» DIRECTIONS
Identify each line of the material below that contains the string "callout", counting only matches with the same capitalization, and copy those lines.

» DATA ENTRIES
···

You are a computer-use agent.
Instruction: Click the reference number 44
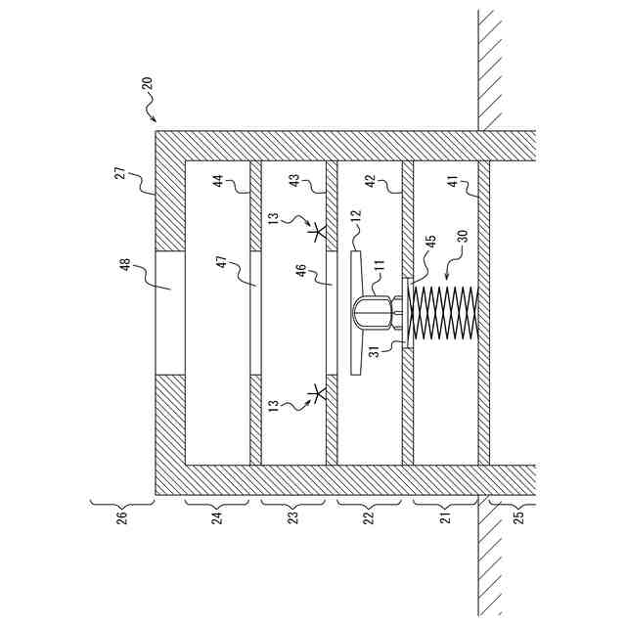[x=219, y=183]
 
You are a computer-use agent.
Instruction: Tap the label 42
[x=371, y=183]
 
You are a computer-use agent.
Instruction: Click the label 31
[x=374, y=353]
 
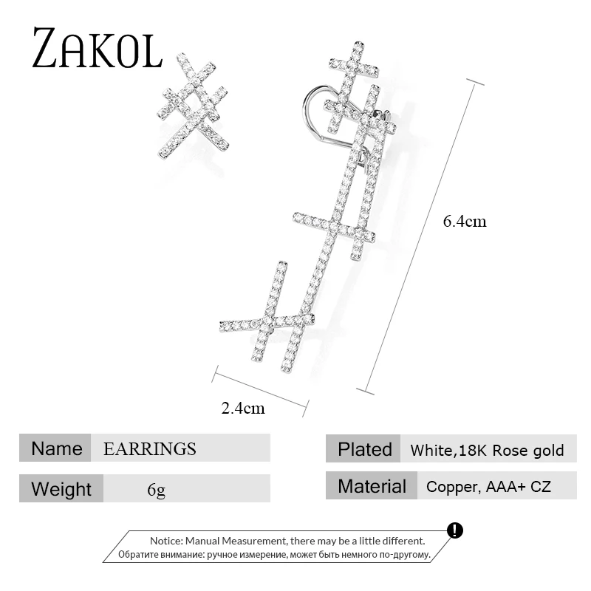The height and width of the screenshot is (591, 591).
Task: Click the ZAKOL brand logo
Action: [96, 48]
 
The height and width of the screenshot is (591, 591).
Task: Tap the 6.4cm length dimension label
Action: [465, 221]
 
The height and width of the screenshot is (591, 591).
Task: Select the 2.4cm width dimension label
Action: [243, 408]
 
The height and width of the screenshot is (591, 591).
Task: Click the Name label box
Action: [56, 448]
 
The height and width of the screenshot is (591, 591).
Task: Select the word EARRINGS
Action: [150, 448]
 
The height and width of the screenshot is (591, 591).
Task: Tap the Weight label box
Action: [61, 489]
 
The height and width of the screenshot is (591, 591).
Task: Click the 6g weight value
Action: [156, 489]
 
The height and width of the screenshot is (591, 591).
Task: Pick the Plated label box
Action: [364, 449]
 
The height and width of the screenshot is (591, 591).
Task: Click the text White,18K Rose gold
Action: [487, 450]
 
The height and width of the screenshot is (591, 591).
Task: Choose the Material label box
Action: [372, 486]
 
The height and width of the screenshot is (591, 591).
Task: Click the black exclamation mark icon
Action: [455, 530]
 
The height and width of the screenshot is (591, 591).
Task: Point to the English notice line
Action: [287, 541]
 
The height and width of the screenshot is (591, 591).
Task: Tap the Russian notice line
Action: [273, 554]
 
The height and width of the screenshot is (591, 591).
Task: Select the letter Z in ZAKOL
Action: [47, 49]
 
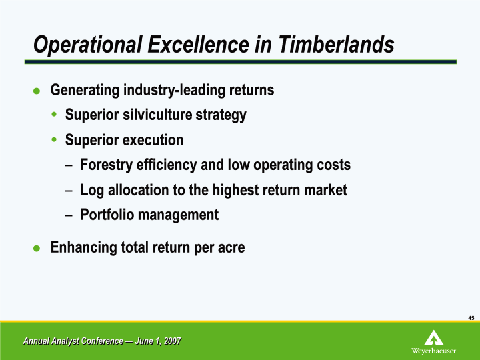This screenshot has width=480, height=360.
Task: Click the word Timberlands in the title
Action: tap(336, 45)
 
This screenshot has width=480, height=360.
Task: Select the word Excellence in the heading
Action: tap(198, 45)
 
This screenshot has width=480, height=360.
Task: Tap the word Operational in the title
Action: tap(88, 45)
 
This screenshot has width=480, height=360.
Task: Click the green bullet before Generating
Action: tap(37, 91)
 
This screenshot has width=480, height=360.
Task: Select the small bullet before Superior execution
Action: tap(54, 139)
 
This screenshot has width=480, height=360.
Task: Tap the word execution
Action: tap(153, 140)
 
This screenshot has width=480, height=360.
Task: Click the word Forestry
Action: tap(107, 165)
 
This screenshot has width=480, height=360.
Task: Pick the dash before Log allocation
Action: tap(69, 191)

···

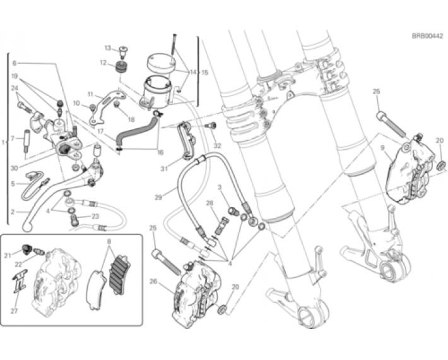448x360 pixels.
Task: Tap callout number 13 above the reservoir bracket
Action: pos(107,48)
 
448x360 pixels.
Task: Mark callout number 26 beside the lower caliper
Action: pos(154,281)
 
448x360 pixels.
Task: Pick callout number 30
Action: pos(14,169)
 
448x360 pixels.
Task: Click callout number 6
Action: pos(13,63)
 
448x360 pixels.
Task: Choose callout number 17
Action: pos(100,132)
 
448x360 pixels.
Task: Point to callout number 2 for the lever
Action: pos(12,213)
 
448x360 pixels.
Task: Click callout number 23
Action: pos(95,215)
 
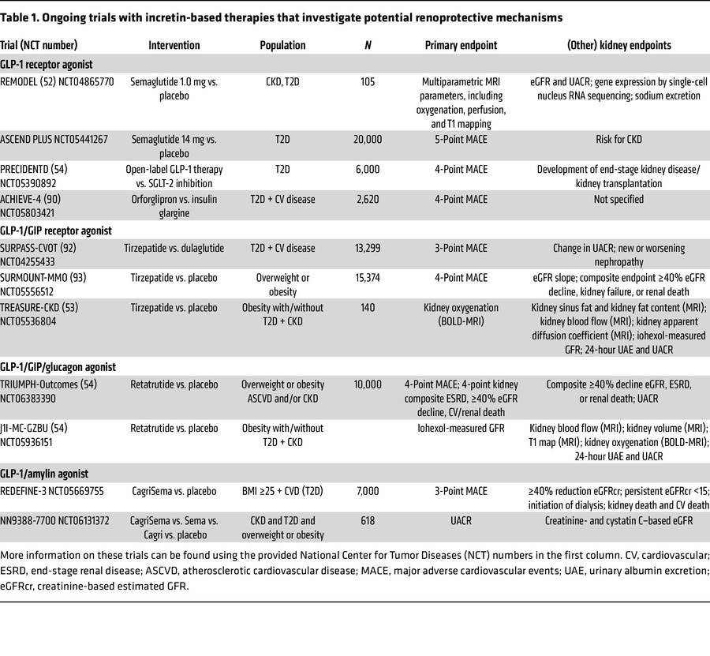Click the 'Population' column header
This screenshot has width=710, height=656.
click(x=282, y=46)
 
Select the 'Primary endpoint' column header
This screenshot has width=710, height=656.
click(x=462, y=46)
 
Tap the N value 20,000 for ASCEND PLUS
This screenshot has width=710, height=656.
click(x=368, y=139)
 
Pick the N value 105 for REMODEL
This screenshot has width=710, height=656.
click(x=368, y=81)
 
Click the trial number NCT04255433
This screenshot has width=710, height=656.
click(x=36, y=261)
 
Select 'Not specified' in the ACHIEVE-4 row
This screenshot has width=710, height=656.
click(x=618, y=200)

···

» OUTPUT FOR THIS TASK
Task: Tap callout number 13 above the reservoir bracket
Task: Mark callout number 26 beside the lower caliper
Task: Pick callout number 30
Task: Click callout number 6
Task: Choose callout number 17
Task: Point to callout number 2 for the lever
Task: Click callout number 23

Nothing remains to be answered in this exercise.